Include forages with high fiber concentrations and long particles. Forages vary greatly in fiber concentration and particle size, and long fibrous particles distinguish forages from other feed ingredients. Therefore, the forage content of diets can be reduced if forage with higher fiber concentrations and longer particles are used. For instance, a diet formulated using a forage containing 50% NDF can contain 20% less forage to provide the same forage NDF concentration compared with a forage containing 40% NDF, because more fiber is provided per unit forage weight. However, it is also important to consider digestibility of forage NDF; increasing forage NDF by delaying harvest will decrease the rate and extent of NDF digestion, which will decrease the energy supply to microbes and to the animal. Across cuttings and maturities, NDF concentration is poorly related to digestion characteristics of NDF for alfalfa, so it is possible to purchase or select forage with both high NDF content and high NDF digestibility. Corn hybrids with high NDF and high NDF digestibility exist and can be selected when land is limited for forage production. Forages can be compared for NDF digestibility by in vitro rumen fermentation or by evaluating the lignin concentration as a percent of NDF; within a forage type, digestibility of NDF decreases as lignification of NDF (%lignin/%NDF) increases.
Less forage also is needed in the diet if forage is long or coarsely chopped. Fibrous particles of finely chopped alfalfa or corn silage are not as effective in forming a rumen mat as are longer particles from coarsely chopped forage. Addition of coarse fiber as chopped hay also increases rumen mat consistency and rumination time and decreases passage rate of wet corn gluten feed. The length and concentration of long particles required in diets is not constant and depends on their digestion characteristics as well as characteristics of other diet ingredients
Avoid rapidly fermented feeds.Rapidly fermented feeds containing sugars and starch should be limited. It is important to consider the fermentability of all diet ingredients when feeding low forage diets because most forage alternatives are more fermentable than forages and are also less effective at stimulating chewing. Limiting rapidly fermented feeds such as finely ground high moisture corn and molasses will reduce the risk of acidosis.
Manage to avoid slug feeding. Diets with less coarse fiber require less chewing during eating and can be consumed more quickly, resulting in larger meals before satiety occurs. Although this might be desirable to increase feed intake in some situations, it also can result in ruminal acidosis if fermentation acids cannot be absorbed quickly enough, and the buffering capacity of ruminal contents is greatly exceeded. Overcrowding and feeding for no weighback increase competition among animals and encourage slug-feeding and should be avoided when feeding minimum forage diets.
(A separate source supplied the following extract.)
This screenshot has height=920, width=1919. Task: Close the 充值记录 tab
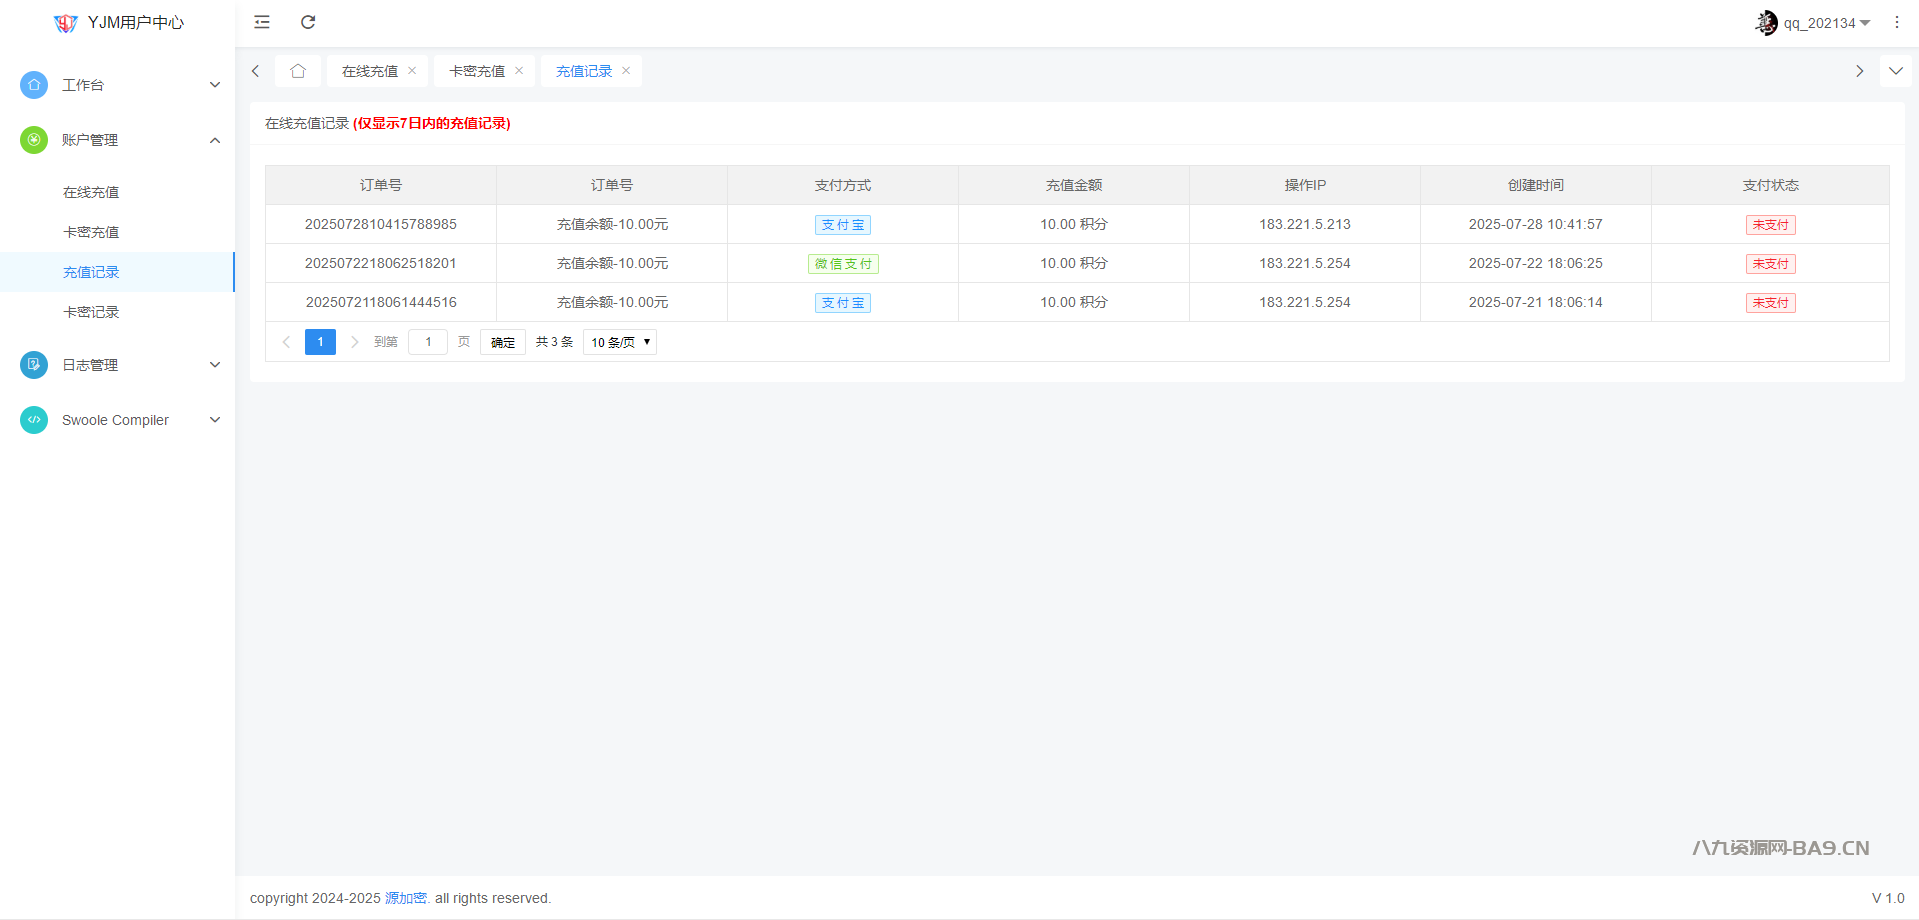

Include dietary buffers. Although efforts should be made to reduce fermentability by limiting highly fermentable feeds, and to reduce slug-feeding by providing adequate bunk space, inclusion of buffers makes sense as another way to reduce risk of acidosis.
Limit NFFS with high fat content.Concentration and availability of poly-unsaturated fatty acids might limit inclusion rates for some NFFS such as whole cottonseeds and distiller’s grains because of potential milk fat depression. Limitations depend on fatty acid concentration and composition of the NFFS and other dietary ingredients.